Brain MRI was performed using a 1.5 T MR VivoLVA scanner (DS Pharma Biomedical Co. Ltd., Osaka, Japan), and 1‐mm‐thick slices were obtained. Mice were anesthetized by 2.5% isoflurane and subsequently administered 200 μL of 20 mmol/L gadolinium‐diethylenetriamine penta‐acetic acid (Gd‐DTPA) (Magnevist; Bayer, Leverkusen, Germany) through the tail vein. After 2 min, Gd‐DTPA‐enhanced T1‐weighted images were obtained. For the quantitative analysis of Gd‐enhanced lesions, an area measuring 2 × 6 pixels was defined as the region of interest (ROI) within a Gd‐enhanced lesion. The mean intensity change for each pixel (x) was then calculated as follows: x = [(intensity of contrast‐enhanced image − intensity of precontrast‐enhanced image)/intensity of precontrast‐enhanced image] × 100. The mean values for the change in intensity were calculated for each mouse.

Irbesartan treatment

LATY136F mutant mice aged 3 weeks (N = 6 LATY136 mutant mice and N = 5 WT mice) were orally administered PBS as a placebo or 50 mg/kg per day of irbesartan (Wako Pure Chemical Industries Ltd., Osaka, Japan) for three consecutive weeks, based on a previous report.15 These mice were sacrificed at 6 weeks of age.

Statistical analysis

JMP pro software (ver. 11.0.0; SAS Institute Japan, Tokyo, Japan) and Prism software (GraphPad 6.0, La Jolla, CA) were used to conduct statistical analyses. All data are expressed as the mean ± standard deviation (S.D.). Differences in the frequency of inflammatory foci in dura between WT and LATY136F mutant mice were examined for significance using Fisher's exact probability test. The statistical significance of the differences among three or more groups was determined using one‐way ANOVA followed by a post hoc multiple‐comparisons test (Tukey's). Values of P < 0.05 were considered statistically significant.

Results

Identification of dural inflammation and fibrosis in LATY136F mutant mice

Three‐week‐old LATY136F mutant mice displayed the spontaneous infiltration of immune cells in the cranial dura mater, followed by a marked thickening of the dura (Fig. S1). Such inflammatory changes in LATY136F mice were prominent in the dura around the SSS (DM‐S) and extended toward the calvaria over the frontal and posterior cranial regions (DM‐C) (Fig. 1A and B). Inflammatory infiltrates accumulated focally around the SSS and persisted until 13 weeks of age while dura over the cerebellum and the cervical spinal cord showed only minor inflammation (Fig. 1A and B).
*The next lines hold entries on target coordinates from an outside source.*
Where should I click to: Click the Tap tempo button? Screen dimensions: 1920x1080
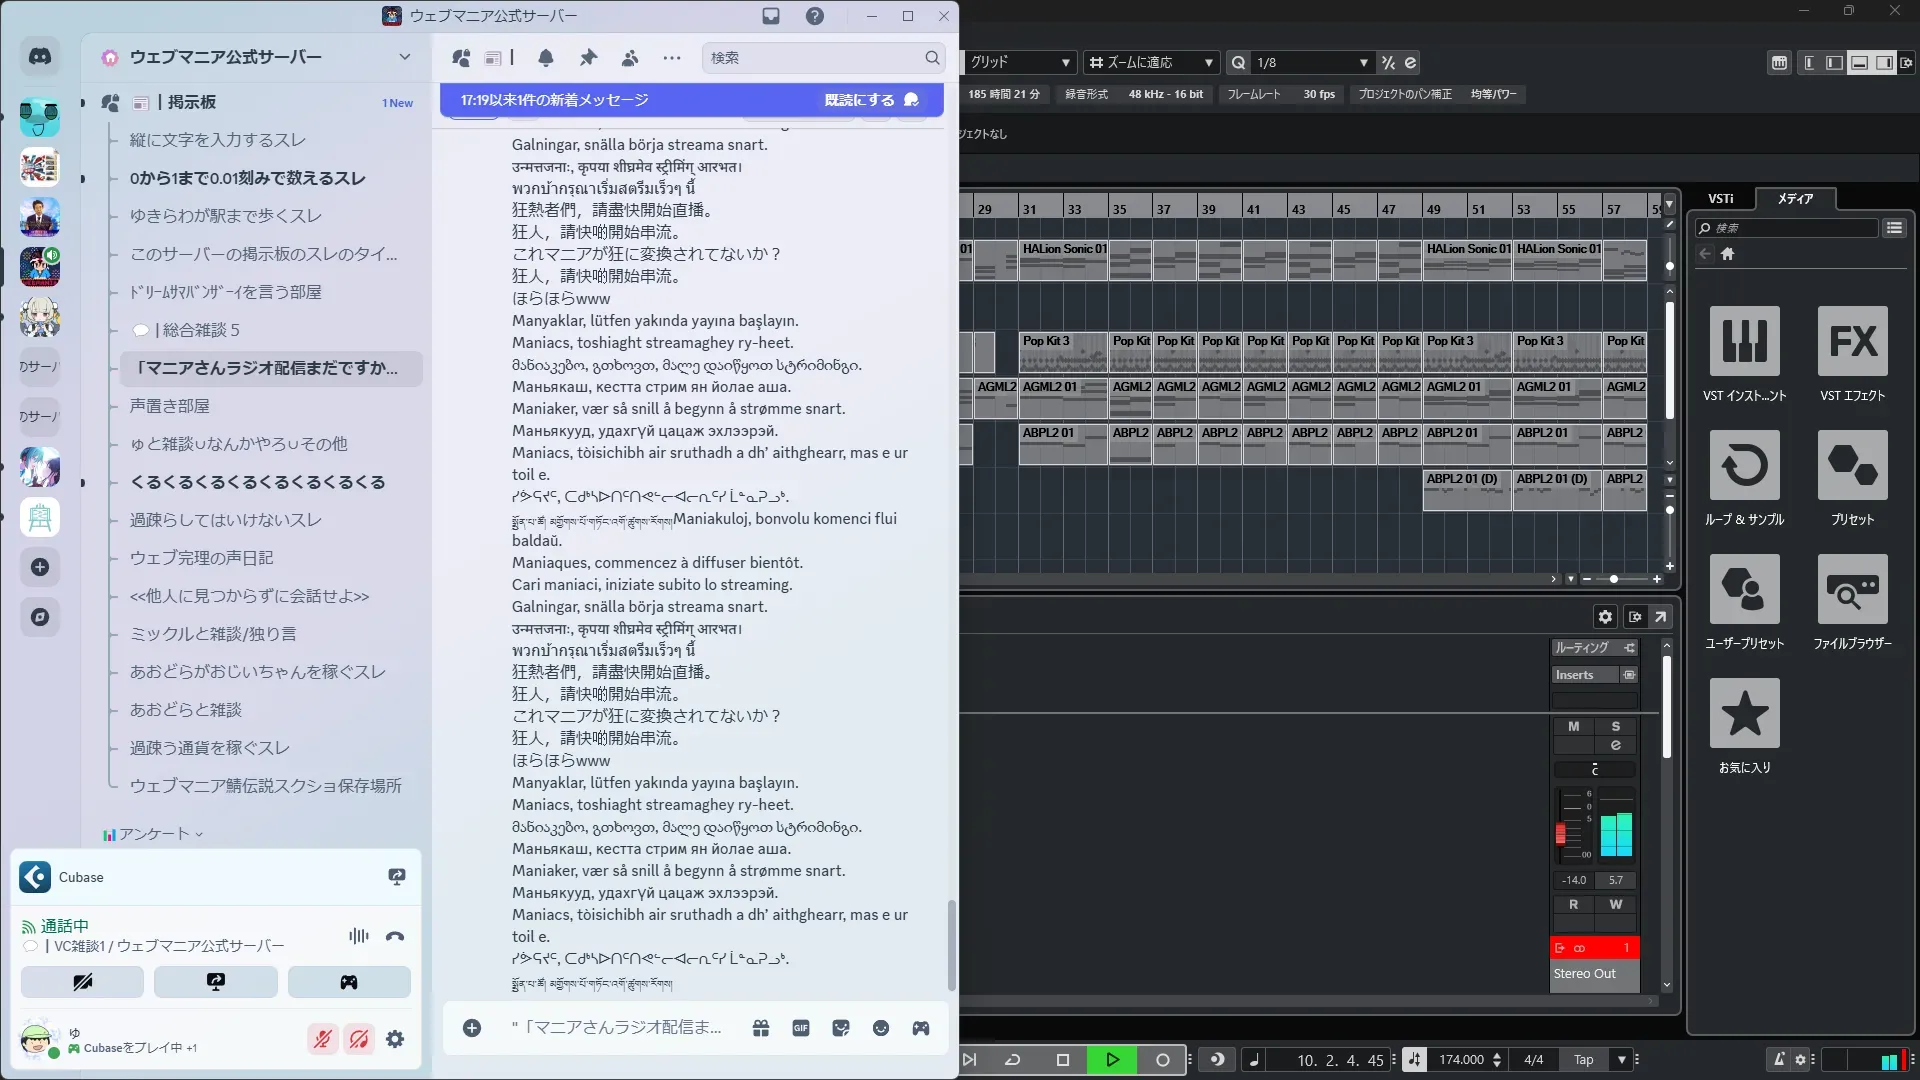point(1583,1060)
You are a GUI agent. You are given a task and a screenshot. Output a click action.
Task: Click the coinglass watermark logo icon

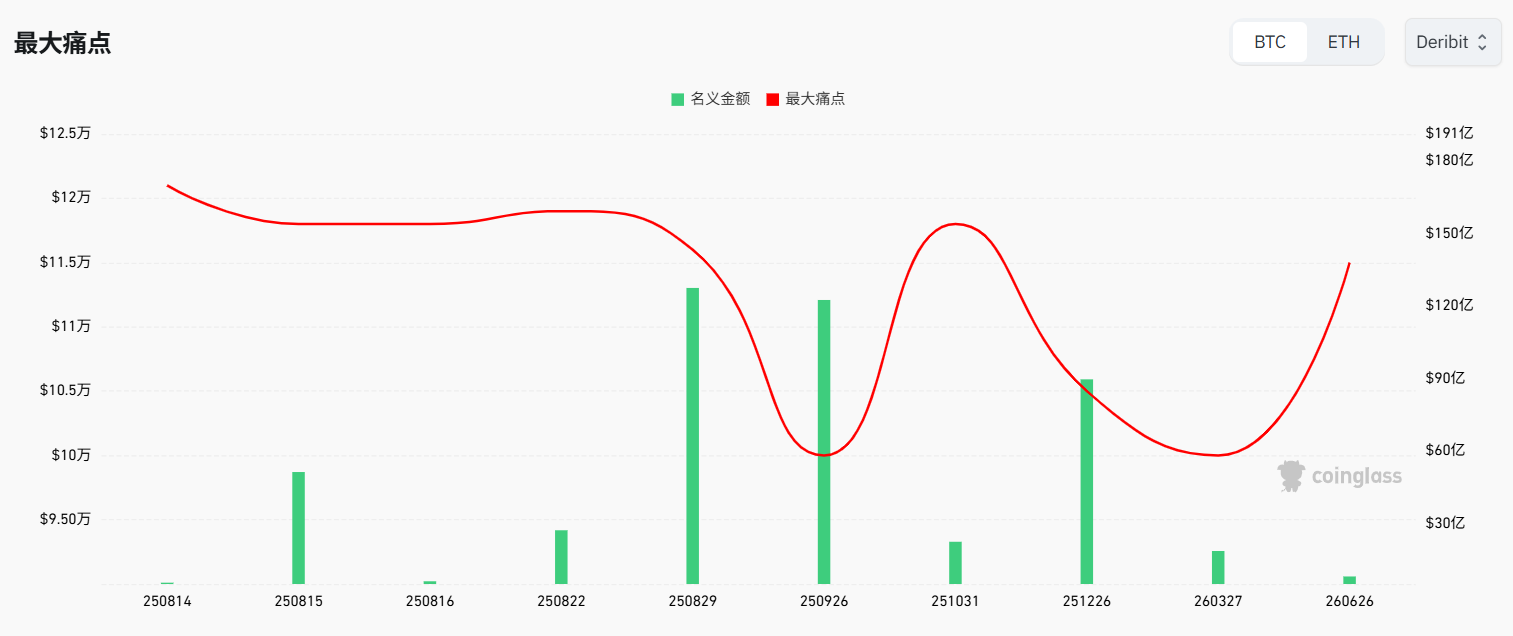1292,476
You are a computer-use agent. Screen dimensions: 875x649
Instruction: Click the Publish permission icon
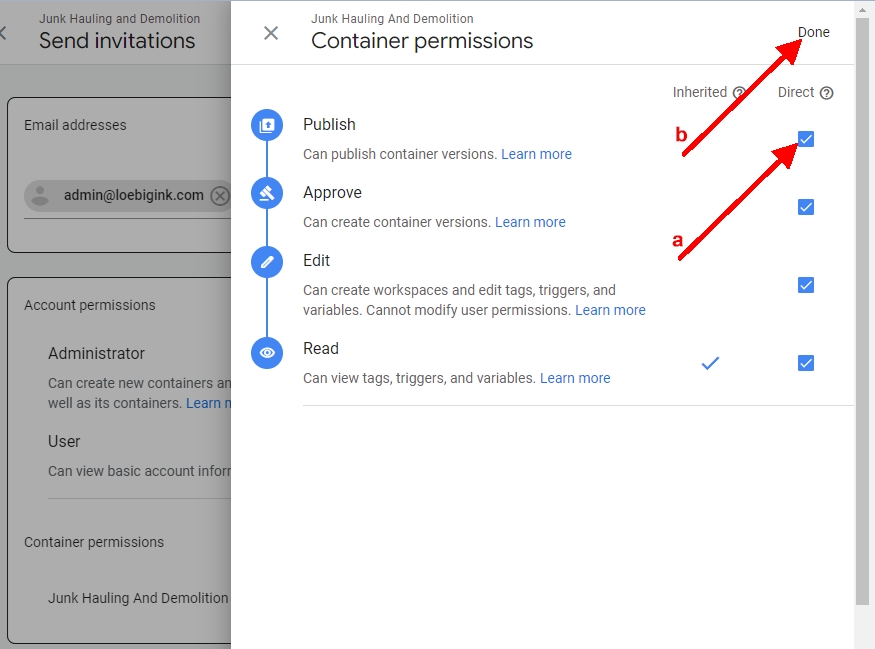(267, 125)
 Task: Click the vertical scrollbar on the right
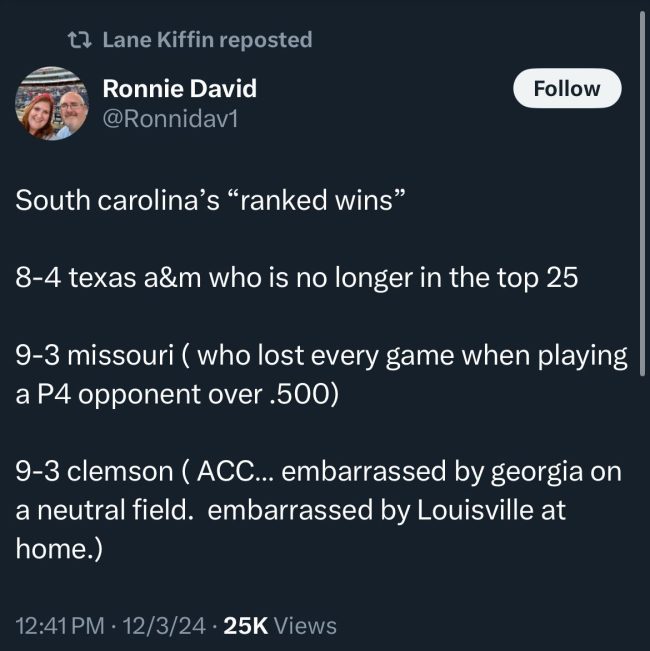click(x=642, y=200)
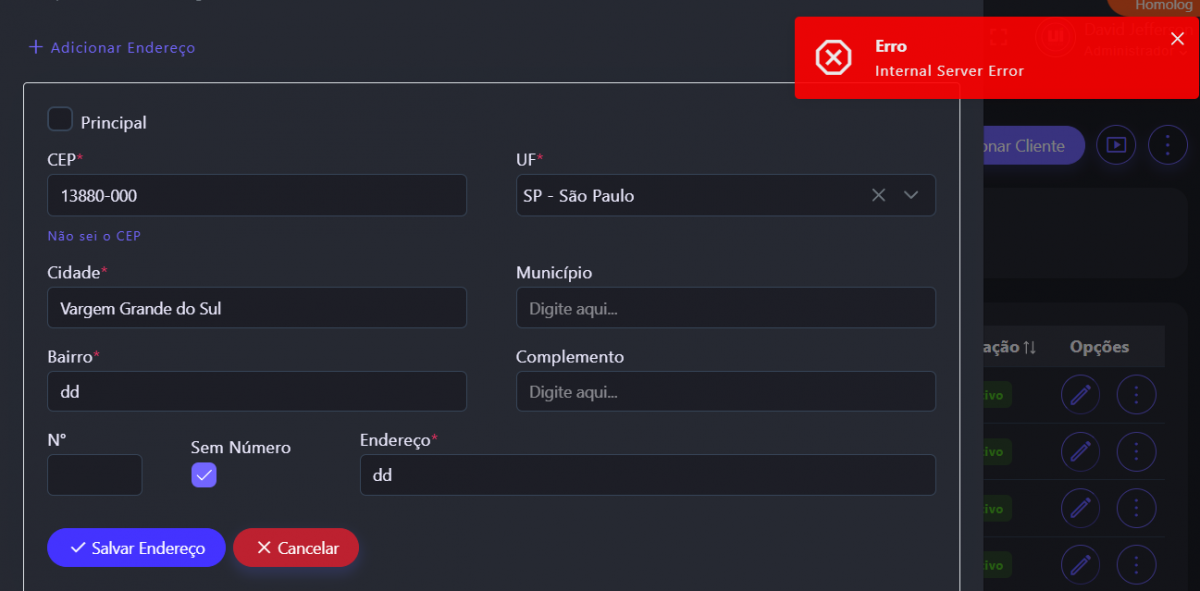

Furthermore, fibrotic changes in the cranial dura appeared in inflammatory lesions around the DM‐S at 3 weeks of age and extended to the DM‐C at 6 weeks of age, where the fibrotic thickening grades of the dura became more severe with increased age (Fig. 2A–F). Moreover, storiform fibrosis and obliterative phlebitis, characteristic of IgG4‐related HP,16 were observed at 13 weeks of age (Fig. 2D). Fibrotic areas in the cranial dura were significantly larger in LATY136F mice than in WT mice (Frontal level, P < 0.05 at 3, 6, and 13 weeks of age; Brainstem level, P < 0.05 at 6 and 13 weeks of age) (Fig. 2G). The fibrotic areas of the cranial dura in LATY136F mutant mice were significantly increased in an age‐dependent manner compared with controls (Fig. 2G). In affected dura with prominent fibrotic changes, collagen type I, and fibronectin were densely deposited as assessed by immunostaining (Fig. 2E). In addition, dura at the cervical spinal cord also showed fibrotic thickening with increased age, which was significantly more prominent in LATY136F mice than in WT mice at later stages (P < 0.05 at 13 weeks of age) (Fig. 2G).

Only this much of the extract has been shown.